Appleton’s New American Cyclopœdia. Edited by GEORGE RIPLEY1 and CHARLES A. DANA,2 p.p. 746, Vol. IV. New York: D. APPLETON & Co.

The fourth volume of this valuable work has just been issued, opening with an article on “Brownson” and ending with one on “Chartres.” The fact that the work has reached its present bulk, and the letter C. has not yet been half-exhausted, may furnish the reader with some idea of the probable extent of the undertaking when it shall have been completed.

The reputation which the work has already obtained for thoroughness and adaptation to the wants of intelligent American readers is fully sustained in the present volume. We trust that the depreciative manner in which the Cyclopœdia has been criticised by certain disappointed literary hacks and partisan journalists of late, will not blind any portion of the public to its real and positive merits, not the least of which is a catholicity of sentiment in the preparation of the articles embraced within its scope which, however conscientiously it may be aimed at has seldom been so successfully reached as by the present Editors. A very cursory examination will suffice to convince the readers that in the departments neither of Politics, Letters nor Art have the individual opinions of the writers and compilers been obtruded. The latterlattter​ have confined themselves with an admirable strictness to an authentic statement of facts without note or comment, except in so far as it was absolutely necessary for a due comprehension of the subject.
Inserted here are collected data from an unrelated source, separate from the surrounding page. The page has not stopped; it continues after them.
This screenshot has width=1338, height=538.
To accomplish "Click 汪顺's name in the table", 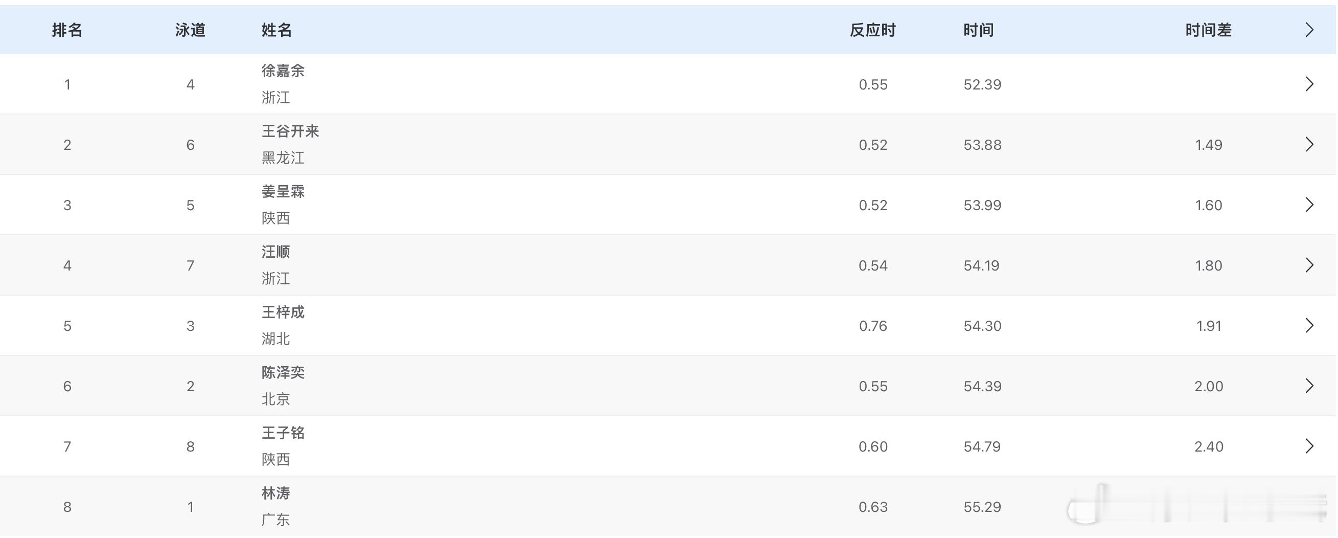I will pyautogui.click(x=275, y=252).

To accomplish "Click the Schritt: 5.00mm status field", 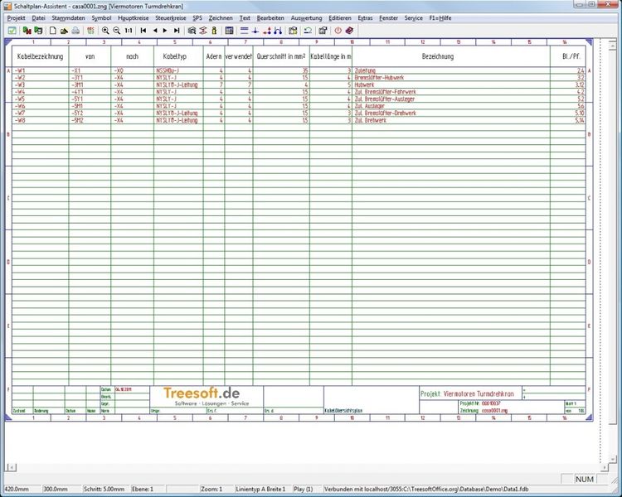I will [x=105, y=490].
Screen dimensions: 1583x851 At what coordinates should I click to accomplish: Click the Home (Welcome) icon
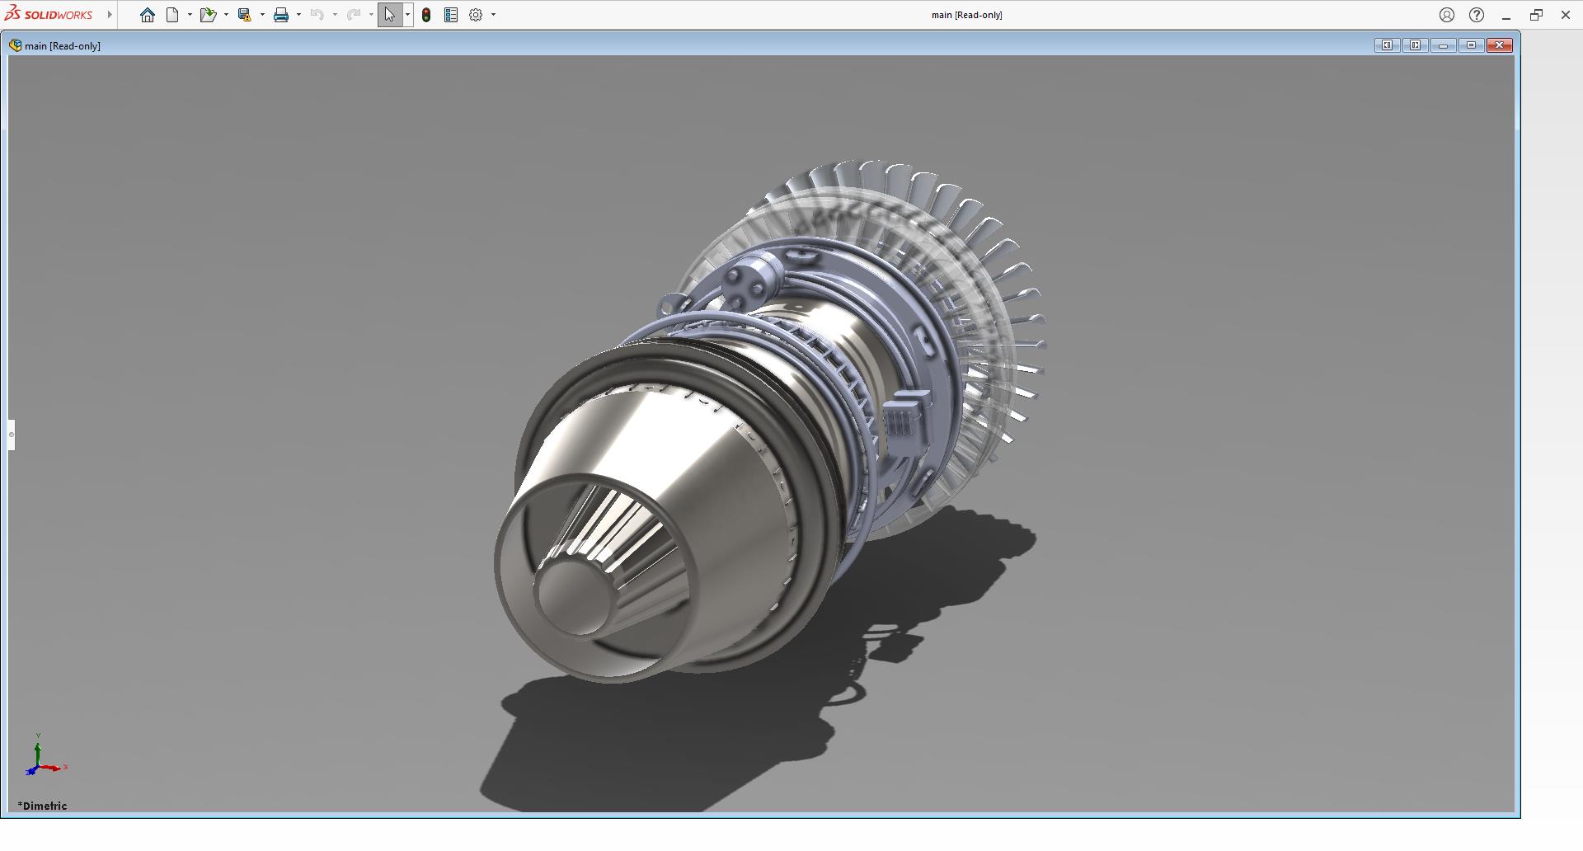coord(147,15)
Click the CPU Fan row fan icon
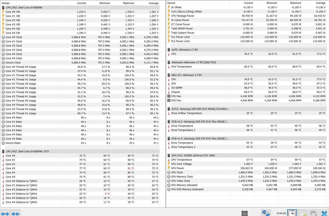The image size is (329, 216). (169, 96)
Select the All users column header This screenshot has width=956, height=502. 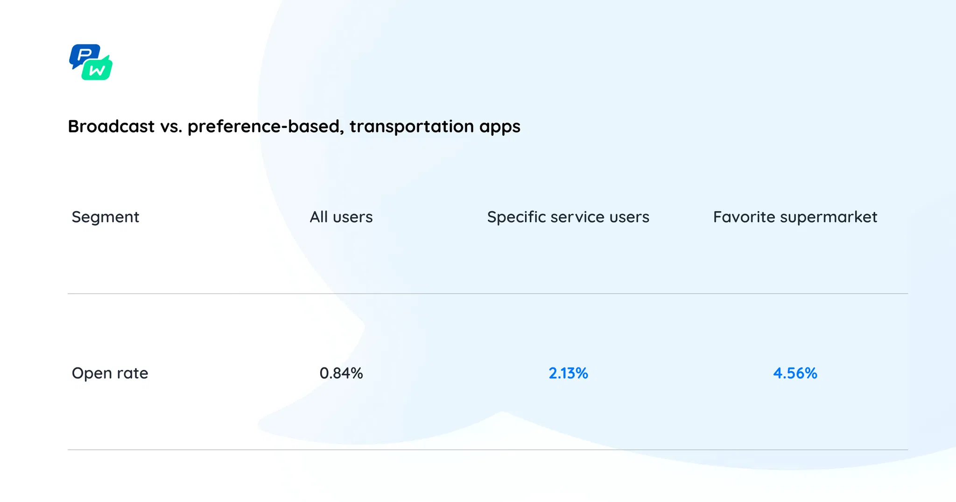[x=341, y=217]
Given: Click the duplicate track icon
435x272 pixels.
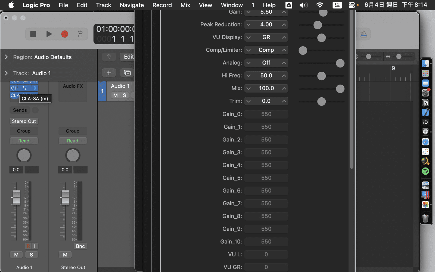Looking at the screenshot, I should pyautogui.click(x=127, y=73).
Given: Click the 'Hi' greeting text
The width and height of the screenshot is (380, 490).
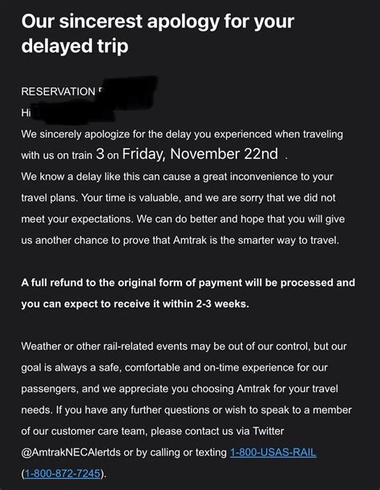Looking at the screenshot, I should 26,113.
In the volume now before us will be found notices of Politicians from Burke to Buchanan; of Clergymen, from Calvin to Chapin; of Artists, from Canova to Ole Bull. It contains articles of interest to Physicians from Cabanis to Catalepsy; to Military men from Cavalry to Cawnpore; to Lawyers, from Court of Cassation to Charter; to Mechanics, from Carpentry to Caoutchouc; to Farmers, from Buckwheat to Canker Worm—and so on, almost ad infinitum. To the general reader the volume will be found to answer a much higher use than a mere dictionary of reference. The literary biographies, for instance, such as those of Bryant, Carlyle, Bulwer Lytton, Camoens, Cervantes, &c., will be found exceedingly full and interesting. The reader will not be surprised at this agreeable feature of the work when he is made aware that such litterateurs of eminence as Everett, Emerson, Ticknor, Tuckerman and Gilmore Simms are regular contributors to the Cyclopœdia.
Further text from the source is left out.